To be done: Output every line of the items below as a Markdown table with the columns "Row" and "Line", numbering each row and leaving out blank lines.

Element and text location data:

== == ==

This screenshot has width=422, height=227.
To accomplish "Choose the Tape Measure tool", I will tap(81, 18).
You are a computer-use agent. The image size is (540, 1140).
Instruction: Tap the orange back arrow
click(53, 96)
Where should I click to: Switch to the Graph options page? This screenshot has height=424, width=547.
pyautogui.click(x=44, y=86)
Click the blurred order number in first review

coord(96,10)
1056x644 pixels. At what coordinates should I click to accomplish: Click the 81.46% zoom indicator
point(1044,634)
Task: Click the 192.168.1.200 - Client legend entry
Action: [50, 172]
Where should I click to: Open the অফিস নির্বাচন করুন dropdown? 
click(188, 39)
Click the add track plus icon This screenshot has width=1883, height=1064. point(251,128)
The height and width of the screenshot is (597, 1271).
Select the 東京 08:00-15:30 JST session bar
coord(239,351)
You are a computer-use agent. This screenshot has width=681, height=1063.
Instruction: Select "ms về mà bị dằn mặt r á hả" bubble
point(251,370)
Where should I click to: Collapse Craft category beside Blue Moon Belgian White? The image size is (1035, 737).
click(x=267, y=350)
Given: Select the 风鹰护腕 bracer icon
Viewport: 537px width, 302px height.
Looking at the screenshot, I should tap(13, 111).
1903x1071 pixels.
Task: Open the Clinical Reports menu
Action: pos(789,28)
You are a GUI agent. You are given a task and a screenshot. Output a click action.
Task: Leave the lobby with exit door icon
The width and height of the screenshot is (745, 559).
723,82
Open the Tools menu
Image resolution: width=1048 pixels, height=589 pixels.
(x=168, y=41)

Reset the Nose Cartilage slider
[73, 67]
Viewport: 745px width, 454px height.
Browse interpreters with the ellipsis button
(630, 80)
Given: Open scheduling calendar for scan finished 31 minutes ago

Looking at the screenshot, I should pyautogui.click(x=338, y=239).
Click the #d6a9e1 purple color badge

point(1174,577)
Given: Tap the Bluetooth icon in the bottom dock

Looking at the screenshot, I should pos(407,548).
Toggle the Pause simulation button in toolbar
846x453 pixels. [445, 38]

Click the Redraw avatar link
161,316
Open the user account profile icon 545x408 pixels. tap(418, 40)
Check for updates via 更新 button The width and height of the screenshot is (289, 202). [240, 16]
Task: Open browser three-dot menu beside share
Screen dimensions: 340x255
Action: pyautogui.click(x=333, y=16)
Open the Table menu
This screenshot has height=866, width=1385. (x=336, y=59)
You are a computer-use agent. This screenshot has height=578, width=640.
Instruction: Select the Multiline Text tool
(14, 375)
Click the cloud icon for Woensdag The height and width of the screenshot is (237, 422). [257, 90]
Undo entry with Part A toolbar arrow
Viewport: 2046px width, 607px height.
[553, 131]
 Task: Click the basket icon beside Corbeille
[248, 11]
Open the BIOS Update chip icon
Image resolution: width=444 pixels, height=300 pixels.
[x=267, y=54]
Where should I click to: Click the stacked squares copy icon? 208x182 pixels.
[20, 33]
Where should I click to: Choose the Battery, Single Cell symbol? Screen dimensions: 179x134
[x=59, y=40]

== == ==

Reply:
| Row | Line |
|---|---|
| 1 | This screenshot has width=422, height=227. |
| 2 | To accomplish "Choose the Tape Measure tool", I will tap(81, 18). |
| 3 | You are a computer-use agent. The image size is (540, 1140). |
| 4 | Instruction: Tap the orange back arrow |
| 5 | click(53, 96) |
| 6 | Where should I click to: Switch to the Graph options page? This screenshot has height=424, width=547. |
| 7 | pyautogui.click(x=44, y=86) |
| 8 | Click the blurred order number in first review |
| 9 | coord(96,10) |
| 10 | 1056x644 pixels. At what coordinates should I click to accomplish: Click the 81.46% zoom indicator |
| 11 | point(1044,634) |
| 12 | Task: Click the 192.168.1.200 - Client legend entry |
| 13 | Action: [50, 172] |
| 14 | Where should I click to: Open the অফিস নির্বাচন করুন dropdown?  |
| 15 | click(188, 39) |
| 16 | Click the add track plus icon This screenshot has width=1883, height=1064. point(251,128) |
| 17 | The height and width of the screenshot is (597, 1271). |
| 18 | Select the 東京 08:00-15:30 JST session bar |
| 19 | coord(239,351) |
| 20 | You are a computer-use agent. This screenshot has width=681, height=1063. |
| 21 | Instruction: Select "ms về mà bị dằn mặt r á hả" bubble |
| 22 | point(251,370) |
| 23 | Where should I click to: Collapse Craft category beside Blue Moon Belgian White? The image size is (1035, 737). |
| 24 | click(x=267, y=350) |
| 25 | Given: Select the 风鹰护腕 bracer icon |
| 26 | Viewport: 537px width, 302px height. |
| 27 | Looking at the screenshot, I should tap(13, 111). |
| 28 | 1903x1071 pixels. |
| 29 | Task: Open the Clinical Reports menu |
| 30 | Action: pos(789,28) |
| 31 | You are a GUI agent. You are given a task and a screenshot. Output a click action. |
| 32 | Task: Leave the lobby with exit door icon |
| 33 | The width and height of the screenshot is (745, 559). |
| 34 | 723,82 |
| 35 | Open the Tools menu |
| 36 | Image resolution: width=1048 pixels, height=589 pixels. |
| 37 | (x=168, y=41) |
| 38 | Reset the Nose Cartilage slider |
| 39 | [73, 67] |
| 40 | Viewport: 745px width, 454px height. |
| 41 | Browse interpreters with the ellipsis button |
| 42 | (630, 80) |
| 43 | Given: Open scheduling calendar for scan finished 31 minutes ago |
| 44 | Looking at the screenshot, I should pyautogui.click(x=338, y=239). |
| 45 | Click the #d6a9e1 purple color badge |
| 46 | point(1174,577) |
| 47 | Given: Tap the Bluetooth icon in the bottom dock |
| 48 | Looking at the screenshot, I should pos(407,548). |
| 49 | Toggle the Pause simulation button in toolbar |
| 50 | 846x453 pixels. [445, 38] |
| 51 | Click the Redraw avatar link |
| 52 | 161,316 |
| 53 | Open the user account profile icon 545x408 pixels. tap(418, 40) |
| 54 | Check for updates via 更新 button The width and height of the screenshot is (289, 202). [240, 16] |
| 55 | Task: Open browser three-dot menu beside share |
| 56 | Screen dimensions: 340x255 |
| 57 | Action: pyautogui.click(x=333, y=16) |
| 58 | Open the Table menu |
| 59 | This screenshot has height=866, width=1385. (x=336, y=59) |
| 60 | You are a computer-use agent. This screenshot has height=578, width=640. |
| 61 | Instruction: Select the Multiline Text tool |
| 62 | (14, 375) |
| 63 | Click the cloud icon for Woensdag The height and width of the screenshot is (237, 422). [257, 90] |
| 64 | Undo entry with Part A toolbar arrow |
| 65 | Viewport: 2046px width, 607px height. |
| 66 | [553, 131] |
| 67 |  Task: Click the basket icon beside Corbeille |
| 68 | [248, 11] |
| 69 | Open the BIOS Update chip icon |
| 70 | Image resolution: width=444 pixels, height=300 pixels. |
| 71 | [x=267, y=54] |
| 72 | Where should I click to: Click the stacked squares copy icon? 208x182 pixels. |
| 73 | [20, 33] |
| 74 | Where should I click to: Choose the Battery, Single Cell symbol? Screen dimensions: 179x134 |
| 75 | [x=59, y=40] |